• **What the task requires**: Repeat only the lines below from the one containing "The width and height of the screenshot is (1293, 924)." through the one containing "Given: Toggle the 영어공부 smiley status icon", inclusive, exactly as written.

• **Exercise data**:
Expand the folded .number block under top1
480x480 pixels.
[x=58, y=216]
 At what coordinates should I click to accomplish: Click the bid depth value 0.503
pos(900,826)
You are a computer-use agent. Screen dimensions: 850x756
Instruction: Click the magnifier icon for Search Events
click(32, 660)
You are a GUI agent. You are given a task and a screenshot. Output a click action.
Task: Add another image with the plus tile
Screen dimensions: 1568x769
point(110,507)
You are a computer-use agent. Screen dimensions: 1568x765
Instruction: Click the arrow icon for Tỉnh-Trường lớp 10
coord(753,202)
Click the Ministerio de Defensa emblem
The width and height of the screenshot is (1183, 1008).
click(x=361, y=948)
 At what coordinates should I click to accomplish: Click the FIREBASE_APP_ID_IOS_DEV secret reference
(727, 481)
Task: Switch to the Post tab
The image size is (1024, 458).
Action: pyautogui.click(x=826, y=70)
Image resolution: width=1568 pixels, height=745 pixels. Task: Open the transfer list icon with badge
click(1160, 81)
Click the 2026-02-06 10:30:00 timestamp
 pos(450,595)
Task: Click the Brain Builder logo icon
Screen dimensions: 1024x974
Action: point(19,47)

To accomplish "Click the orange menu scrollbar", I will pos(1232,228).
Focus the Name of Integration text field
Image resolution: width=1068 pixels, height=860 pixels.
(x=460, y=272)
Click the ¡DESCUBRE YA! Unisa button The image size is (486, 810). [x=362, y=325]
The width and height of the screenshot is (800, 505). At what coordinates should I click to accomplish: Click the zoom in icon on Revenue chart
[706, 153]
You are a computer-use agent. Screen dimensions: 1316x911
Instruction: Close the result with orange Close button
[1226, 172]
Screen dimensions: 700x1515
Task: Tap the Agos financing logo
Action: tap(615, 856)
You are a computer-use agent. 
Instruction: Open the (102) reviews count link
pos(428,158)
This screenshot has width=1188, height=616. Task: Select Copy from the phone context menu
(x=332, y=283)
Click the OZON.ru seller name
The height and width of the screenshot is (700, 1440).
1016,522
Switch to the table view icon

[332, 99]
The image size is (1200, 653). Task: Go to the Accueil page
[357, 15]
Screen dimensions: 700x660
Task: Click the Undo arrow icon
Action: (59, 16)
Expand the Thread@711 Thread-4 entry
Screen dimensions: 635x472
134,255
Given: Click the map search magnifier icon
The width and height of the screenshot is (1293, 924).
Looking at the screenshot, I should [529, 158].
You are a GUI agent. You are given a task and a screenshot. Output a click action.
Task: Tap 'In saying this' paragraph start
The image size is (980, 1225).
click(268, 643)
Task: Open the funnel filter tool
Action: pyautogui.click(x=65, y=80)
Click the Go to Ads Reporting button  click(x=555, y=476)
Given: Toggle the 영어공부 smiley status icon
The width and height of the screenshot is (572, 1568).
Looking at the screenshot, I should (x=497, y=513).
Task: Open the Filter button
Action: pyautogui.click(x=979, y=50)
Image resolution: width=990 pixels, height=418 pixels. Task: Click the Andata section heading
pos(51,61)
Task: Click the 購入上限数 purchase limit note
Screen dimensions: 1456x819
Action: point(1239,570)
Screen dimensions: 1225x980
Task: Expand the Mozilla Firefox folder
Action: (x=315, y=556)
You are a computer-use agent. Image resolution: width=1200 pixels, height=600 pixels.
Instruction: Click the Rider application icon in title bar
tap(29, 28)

• **Final answer**:
The width and height of the screenshot is (1293, 924).
Looking at the screenshot, I should [529, 158].
You are a GUI agent. You are given a task and a screenshot. Output a click action.
Task: Tap 'In saying this' paragraph start
The image size is (980, 1225).
click(268, 643)
Task: Open the funnel filter tool
Action: pyautogui.click(x=65, y=80)
Click the Go to Ads Reporting button  click(x=555, y=476)
Given: Toggle the 영어공부 smiley status icon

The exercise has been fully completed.